Veilig Thuis en Jeugdzorg
Ze stortte in 2018 bij mij in met allerlei klachten als duizeligheid, bleek zien in het gezicht, concentratieproblemen, hoofdpijn, misselijkheid. Ze was al een aantal maanden op deze manier aan het kwakkelen zonder koorts, maar ze zat duidelijk niet lekker in haar vel. Begin februari 2018 vertelde ze me huilend dat “papa altijd zo boos doet” en “ altijd het plaatje voor me dat papa zo boos doet waardoor ik me niet goed kan concentreren op school”. Toen kwamen Veilig Thuis (VT) en Jeugdzorg in beeld, want ik had op alle alarmknoppen gedrukt. Helaas was ik niet verbaasd, want Paul was tijdens de relatie naar mij frequent verbaal agressief, intimiderend, kleinerend, gezagsondermijnend in zijn communicatie. Ook smeet hij geregeld in zijn boosheid met kastdeuren of met speelgoed van de kinderen. Hij kon dreigend tegenover me komen staan. Naar de kinderen kon Paul heel boos worden om niks. Ronja deed begin februari 2018 uitspraken als: “Mama, sinds jij weg bent, is het veel erger geworden.” “Ik wil een cijferslot op mijn deur want als papa zo boos doet, mag hij mijn kamer niet in.” “Als ik bij papa ben dan wil ik in een kooi.”
Impact op Ronja
Wat nog in mijn geheugen gegrift staat, is dat zij heel bang kon zijn voor hem.
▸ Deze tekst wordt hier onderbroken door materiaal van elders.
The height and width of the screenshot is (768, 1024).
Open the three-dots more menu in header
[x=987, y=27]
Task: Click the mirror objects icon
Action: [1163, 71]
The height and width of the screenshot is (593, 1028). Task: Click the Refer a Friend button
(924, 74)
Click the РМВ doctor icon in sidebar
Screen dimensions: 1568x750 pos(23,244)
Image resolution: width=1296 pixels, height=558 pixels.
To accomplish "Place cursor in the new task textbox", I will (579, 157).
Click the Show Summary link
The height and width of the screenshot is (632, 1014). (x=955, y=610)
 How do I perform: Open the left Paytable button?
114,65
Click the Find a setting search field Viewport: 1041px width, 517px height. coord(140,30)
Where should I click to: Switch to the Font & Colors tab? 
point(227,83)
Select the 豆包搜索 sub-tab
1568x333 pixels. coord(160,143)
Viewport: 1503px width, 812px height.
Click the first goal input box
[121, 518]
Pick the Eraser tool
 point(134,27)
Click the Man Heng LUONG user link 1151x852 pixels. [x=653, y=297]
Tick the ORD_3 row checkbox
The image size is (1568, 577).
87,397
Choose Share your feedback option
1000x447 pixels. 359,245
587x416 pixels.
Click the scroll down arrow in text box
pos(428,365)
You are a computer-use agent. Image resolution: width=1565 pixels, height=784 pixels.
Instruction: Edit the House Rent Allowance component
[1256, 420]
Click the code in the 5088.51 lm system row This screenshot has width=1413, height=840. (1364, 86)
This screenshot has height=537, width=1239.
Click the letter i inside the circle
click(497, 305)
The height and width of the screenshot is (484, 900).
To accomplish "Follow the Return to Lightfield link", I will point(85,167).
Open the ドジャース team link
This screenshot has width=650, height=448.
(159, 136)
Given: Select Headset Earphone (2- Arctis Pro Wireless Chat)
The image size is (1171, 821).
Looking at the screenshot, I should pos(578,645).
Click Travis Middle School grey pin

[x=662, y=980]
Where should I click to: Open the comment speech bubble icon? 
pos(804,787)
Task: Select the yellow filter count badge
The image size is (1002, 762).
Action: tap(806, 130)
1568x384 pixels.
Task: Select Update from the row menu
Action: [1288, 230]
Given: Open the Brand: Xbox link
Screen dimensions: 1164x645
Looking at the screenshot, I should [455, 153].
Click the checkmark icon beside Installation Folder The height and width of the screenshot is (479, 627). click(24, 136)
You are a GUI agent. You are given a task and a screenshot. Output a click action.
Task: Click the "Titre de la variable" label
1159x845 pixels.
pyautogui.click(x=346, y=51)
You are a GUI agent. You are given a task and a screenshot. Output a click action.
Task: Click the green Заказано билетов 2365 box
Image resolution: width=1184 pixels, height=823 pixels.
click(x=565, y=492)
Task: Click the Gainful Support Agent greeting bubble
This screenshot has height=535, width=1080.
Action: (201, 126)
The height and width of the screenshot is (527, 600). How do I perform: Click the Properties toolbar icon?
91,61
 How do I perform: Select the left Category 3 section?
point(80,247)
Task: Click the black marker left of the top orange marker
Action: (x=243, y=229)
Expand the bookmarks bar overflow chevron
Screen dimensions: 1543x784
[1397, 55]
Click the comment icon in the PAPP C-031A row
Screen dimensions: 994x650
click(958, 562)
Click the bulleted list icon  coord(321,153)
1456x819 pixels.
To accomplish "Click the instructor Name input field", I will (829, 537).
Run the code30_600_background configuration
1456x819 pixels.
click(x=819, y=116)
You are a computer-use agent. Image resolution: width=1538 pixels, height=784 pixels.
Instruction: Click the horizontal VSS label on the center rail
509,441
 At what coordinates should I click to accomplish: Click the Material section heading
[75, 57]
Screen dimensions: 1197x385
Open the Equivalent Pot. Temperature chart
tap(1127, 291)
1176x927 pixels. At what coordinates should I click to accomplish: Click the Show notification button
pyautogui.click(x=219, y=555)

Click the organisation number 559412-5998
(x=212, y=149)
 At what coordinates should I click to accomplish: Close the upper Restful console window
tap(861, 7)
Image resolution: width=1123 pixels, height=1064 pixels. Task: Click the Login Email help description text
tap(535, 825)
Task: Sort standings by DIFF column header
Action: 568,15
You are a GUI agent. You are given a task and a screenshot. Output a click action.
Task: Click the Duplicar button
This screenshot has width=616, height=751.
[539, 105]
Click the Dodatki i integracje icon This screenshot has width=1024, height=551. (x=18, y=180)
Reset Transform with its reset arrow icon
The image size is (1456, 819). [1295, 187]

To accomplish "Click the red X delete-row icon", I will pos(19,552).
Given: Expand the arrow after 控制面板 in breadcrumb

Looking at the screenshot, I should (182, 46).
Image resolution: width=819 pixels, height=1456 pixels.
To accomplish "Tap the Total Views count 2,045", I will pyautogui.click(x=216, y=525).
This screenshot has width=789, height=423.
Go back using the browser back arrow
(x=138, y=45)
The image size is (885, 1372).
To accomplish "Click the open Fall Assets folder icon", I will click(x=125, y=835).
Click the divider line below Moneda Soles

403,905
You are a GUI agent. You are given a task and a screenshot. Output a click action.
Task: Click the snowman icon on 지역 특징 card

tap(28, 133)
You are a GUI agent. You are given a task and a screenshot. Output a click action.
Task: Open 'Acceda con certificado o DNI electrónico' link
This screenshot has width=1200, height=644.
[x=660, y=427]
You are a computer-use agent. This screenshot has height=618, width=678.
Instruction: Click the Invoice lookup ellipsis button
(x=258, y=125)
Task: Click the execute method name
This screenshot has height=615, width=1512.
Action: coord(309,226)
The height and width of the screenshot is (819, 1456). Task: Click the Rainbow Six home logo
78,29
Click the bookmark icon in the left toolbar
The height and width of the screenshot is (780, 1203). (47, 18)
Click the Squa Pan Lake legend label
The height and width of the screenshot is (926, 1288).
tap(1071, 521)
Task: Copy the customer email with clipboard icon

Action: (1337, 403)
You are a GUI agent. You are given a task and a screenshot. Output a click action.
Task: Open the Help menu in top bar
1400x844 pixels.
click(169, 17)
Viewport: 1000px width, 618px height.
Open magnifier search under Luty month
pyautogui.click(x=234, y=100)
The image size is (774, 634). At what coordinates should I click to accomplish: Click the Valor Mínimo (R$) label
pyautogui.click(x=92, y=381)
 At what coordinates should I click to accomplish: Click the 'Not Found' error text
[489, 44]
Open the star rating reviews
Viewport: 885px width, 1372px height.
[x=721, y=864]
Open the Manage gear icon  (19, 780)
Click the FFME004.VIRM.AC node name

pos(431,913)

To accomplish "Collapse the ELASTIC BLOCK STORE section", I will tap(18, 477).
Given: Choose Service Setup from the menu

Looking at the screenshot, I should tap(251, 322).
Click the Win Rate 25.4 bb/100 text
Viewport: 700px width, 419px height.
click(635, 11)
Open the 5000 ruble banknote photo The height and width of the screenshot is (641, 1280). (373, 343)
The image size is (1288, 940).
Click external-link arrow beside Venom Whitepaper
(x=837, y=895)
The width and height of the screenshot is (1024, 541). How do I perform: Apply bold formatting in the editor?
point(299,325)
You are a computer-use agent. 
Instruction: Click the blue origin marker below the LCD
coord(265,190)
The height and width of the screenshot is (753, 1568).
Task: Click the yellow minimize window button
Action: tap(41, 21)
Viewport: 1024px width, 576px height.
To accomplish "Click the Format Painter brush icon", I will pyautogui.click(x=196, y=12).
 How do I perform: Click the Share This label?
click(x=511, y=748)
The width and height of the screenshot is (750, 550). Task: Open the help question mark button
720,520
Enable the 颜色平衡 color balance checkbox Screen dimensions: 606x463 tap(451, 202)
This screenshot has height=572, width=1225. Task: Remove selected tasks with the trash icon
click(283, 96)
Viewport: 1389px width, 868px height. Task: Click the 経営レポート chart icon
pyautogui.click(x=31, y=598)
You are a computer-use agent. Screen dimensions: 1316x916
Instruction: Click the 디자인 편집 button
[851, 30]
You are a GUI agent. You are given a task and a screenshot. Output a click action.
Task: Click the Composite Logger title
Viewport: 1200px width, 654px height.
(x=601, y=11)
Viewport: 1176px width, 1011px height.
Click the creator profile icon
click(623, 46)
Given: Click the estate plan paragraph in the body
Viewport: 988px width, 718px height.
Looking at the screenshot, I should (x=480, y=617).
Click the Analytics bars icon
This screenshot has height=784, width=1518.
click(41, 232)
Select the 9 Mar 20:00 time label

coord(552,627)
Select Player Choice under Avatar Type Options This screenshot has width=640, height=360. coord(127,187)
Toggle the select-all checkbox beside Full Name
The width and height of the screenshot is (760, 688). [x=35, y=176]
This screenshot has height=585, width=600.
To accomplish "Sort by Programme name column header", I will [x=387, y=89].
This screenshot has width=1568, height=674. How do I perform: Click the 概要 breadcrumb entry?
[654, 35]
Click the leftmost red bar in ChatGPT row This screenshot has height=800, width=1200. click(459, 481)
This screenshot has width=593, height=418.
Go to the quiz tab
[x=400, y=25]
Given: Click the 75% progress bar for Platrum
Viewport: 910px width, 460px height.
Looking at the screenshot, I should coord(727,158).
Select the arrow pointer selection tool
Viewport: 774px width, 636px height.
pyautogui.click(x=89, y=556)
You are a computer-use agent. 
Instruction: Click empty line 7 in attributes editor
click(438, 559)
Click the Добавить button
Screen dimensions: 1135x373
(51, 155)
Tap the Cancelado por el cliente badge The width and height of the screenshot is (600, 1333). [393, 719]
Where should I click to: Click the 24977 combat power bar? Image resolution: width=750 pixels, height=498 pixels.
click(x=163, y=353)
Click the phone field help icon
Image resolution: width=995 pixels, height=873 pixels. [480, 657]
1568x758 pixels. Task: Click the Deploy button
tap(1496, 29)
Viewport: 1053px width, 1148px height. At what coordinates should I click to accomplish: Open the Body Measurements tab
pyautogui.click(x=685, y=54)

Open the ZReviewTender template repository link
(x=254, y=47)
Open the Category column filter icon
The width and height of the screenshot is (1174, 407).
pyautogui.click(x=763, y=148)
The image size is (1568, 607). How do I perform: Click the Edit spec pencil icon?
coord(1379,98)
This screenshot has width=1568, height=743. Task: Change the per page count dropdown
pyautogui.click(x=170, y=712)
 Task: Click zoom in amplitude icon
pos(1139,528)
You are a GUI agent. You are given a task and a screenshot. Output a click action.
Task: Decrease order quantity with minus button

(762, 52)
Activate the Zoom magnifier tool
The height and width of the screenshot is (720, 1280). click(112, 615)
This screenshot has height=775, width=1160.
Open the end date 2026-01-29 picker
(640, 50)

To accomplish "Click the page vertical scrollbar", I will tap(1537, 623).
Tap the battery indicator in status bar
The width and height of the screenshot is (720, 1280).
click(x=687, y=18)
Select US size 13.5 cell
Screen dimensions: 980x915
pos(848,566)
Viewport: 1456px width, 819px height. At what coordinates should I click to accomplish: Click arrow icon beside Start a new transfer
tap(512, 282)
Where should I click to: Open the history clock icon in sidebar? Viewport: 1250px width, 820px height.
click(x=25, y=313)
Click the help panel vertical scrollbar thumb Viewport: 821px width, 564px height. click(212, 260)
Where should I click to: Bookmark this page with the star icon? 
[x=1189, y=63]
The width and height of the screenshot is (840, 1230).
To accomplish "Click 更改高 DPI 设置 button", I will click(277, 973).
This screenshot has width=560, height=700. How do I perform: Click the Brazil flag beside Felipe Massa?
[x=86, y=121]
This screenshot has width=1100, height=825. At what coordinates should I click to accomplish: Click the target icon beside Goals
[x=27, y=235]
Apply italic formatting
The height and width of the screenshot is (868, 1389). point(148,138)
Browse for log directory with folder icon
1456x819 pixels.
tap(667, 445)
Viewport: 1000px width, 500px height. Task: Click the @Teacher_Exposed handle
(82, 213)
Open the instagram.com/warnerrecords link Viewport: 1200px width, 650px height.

Toen zij net 1 was, at zij slecht haar avondeten, vrij normaal gedrag voor een kind van 1, maar van hem moest en zou ze eten. Ze at niet, dus hij pakte haar op onder haar oksels en hij schudde haar heen en weer en hij schreeuwde “je moet eten!!”. Zo ging hij tegen haar tekeer, terwijl ze 1 jaar was. Als ik dan zei “hou eens op” schreeuwde hij “hou je kop!!”. Zo reageerde hij vervolgens op mij. Dus zo gauw ze uit zijn handen was, zei ik “kom maar lieverd, kom maar even knuffelen”. Ik voelde me machteloos in die situatie, want als ik reageerde werd hij echt woest. Agressief verbaal, met de kinderen erbij. Ik kon beter mijn mond houden, zoveel als mogelijk. Het maakte niet uit wat ik zei, ik triggerde hem per definitie. Dus ik kon beter even afwachten en daarna Ronja knuffelen en dan zeggen “Kom maar bij me lieverd”. Dat deed ik gewoon, want ik dacht over hem “zoek het uit!”, ik vond het zo’n klootzak op zulke momenten. We zaten nooit op één lijn, over niks.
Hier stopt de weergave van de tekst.